Further observation by TEM, when the welding heat input is 50 kJ·cm⁻¹, it is found that the grain size of CGHAZ for low titanium content steel (A steel) is reduced by the action of intragranular acicular ferrite, as shown in Fig. 3a, while the coarse M-A island component is found in CGHAZ for high titanium content steel (B steel), as shown in Fig. 3b. It was reported [10] when the average chord lengths of the M-A island component were larger than 2 μm, the critical size of Griffith crack was formed. The volume fraction of M-A island component and the average chord lengths of CGHAZ are further measured for the high titanium content steel, and it is found that the amount of M-A island component and the average chord lengths of CGHAZ increase with the welding heat input increasing for the high titanium content steel, which results in the impact toughness of low-temperature declining seriously.
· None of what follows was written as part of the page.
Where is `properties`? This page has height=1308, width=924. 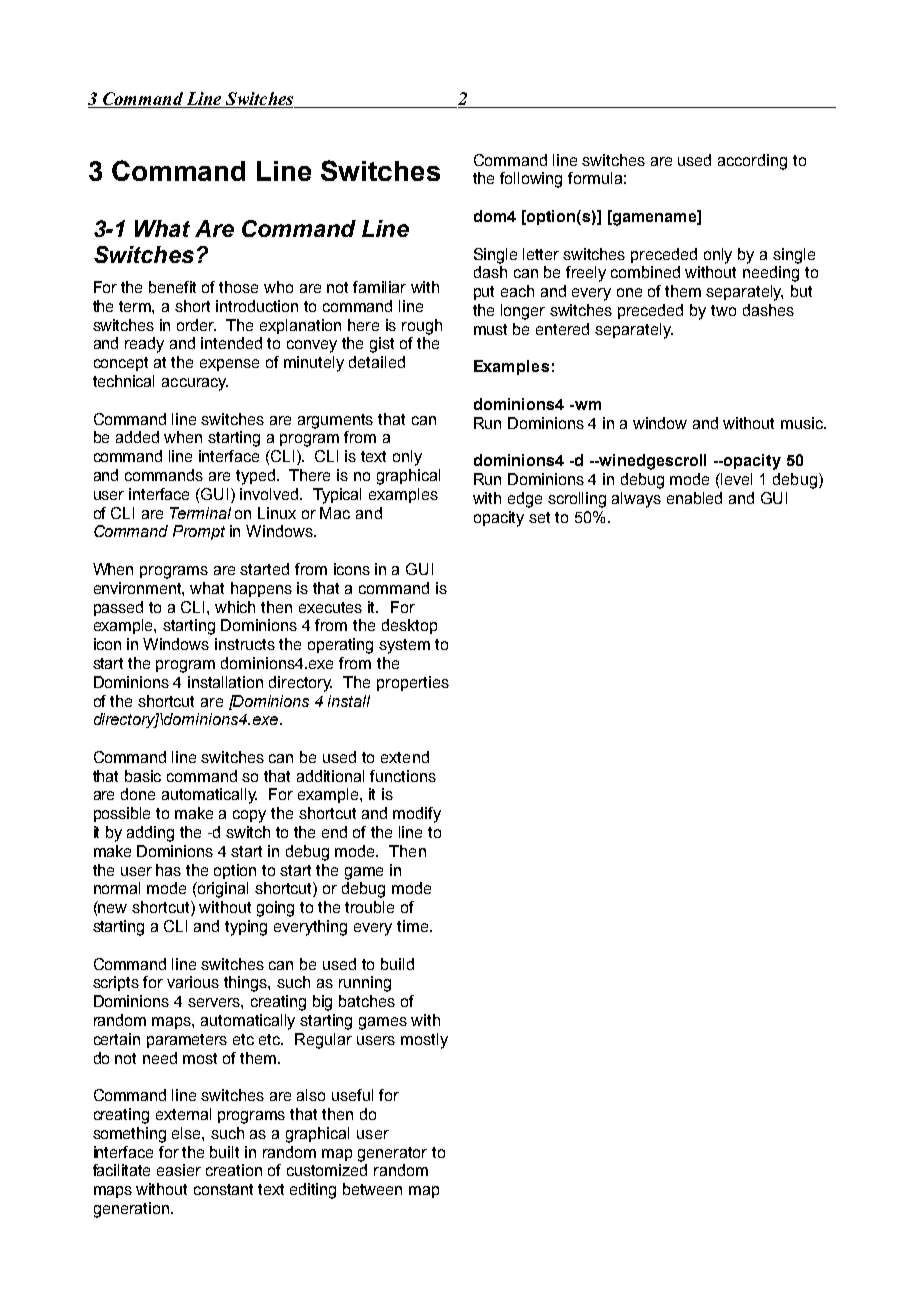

The trace alloy element additive causes the formation of the high melting point particles that appear to diffuse [11, 12]; these particles on one hand pin the austenite grain boundary to block the austenite grain boundary migration and limit the austenitic grain growth up, and on the other hand, they increase the nucleation point of phase transformation to get the finer microstructure [13, 14]. Adding Ti, Nb micro alloy elements to the steel can form carbonitride particles to block the austenitic grain growth up, affect the microstructure of the weld and heat-affected zone, and improve the performance of joints[15, 16]. The smaller the particle size is, the greater the action to block austenitic grain growth is. At present study, the effects of different titanium content on the performance of CGHAZ were investigated.
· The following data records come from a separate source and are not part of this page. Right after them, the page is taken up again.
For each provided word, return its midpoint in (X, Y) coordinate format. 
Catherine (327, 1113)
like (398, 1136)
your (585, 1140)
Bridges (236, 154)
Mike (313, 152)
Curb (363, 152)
The arrows in Fig. 2e–h showed the square inclusions with 2–5 μm in the base metal and CGHAZ for the high titanium content steel, and they are mainly made up of Nb nitride or Ti nitride by energy dispersive spectrometer (EDS) analysis. However, the ratio of Ti to N is too large for the high titanium content steel (B steel); the coarse TiN particles are precipitated in the solidification; the coarse TiN particles cannot block effectively the austenite grain growth. This is one of factors why the impact toughness of CGHAZ is seriously deteriorated after high heat input welding and declines sharply with the increase in heat input.

The extraction replica samples are observed by TEM. It is found that there are a large number of fine precipitated particles that disperse in matrix after welding, and the morphologies present the regular rectangular and cube, as shown in Fig. 4. The precipitated second particles all contain Ti and Nb element in the low titanium content steel (A steel) and high titanium content steel (B steel), they are the Ti nitride or Nb nitride. EDS analysis indicates that the average content of the (Ti,Nb)N particles is 73 % Ti and 27 % Nb in high titanium content steel, while the average content of the (Ti,Nb) N particles is 55 % Ti and 45 % Nb in low titanium content steel. It is found that the higher the content of Ti in second particle (Ti, Nb) N is, the worse the toughness of CGHAZ is.